From the first line to the last, print the data exactly as written.

START Supplied material

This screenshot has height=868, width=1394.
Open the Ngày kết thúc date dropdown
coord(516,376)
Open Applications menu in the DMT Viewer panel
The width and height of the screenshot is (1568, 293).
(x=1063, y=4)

END Supplied material

* Solution *
This screenshot has height=868, width=1394.
Open the Ngày kết thúc date dropdown
coord(516,376)
Open Applications menu in the DMT Viewer panel
The width and height of the screenshot is (1568, 293).
(x=1063, y=4)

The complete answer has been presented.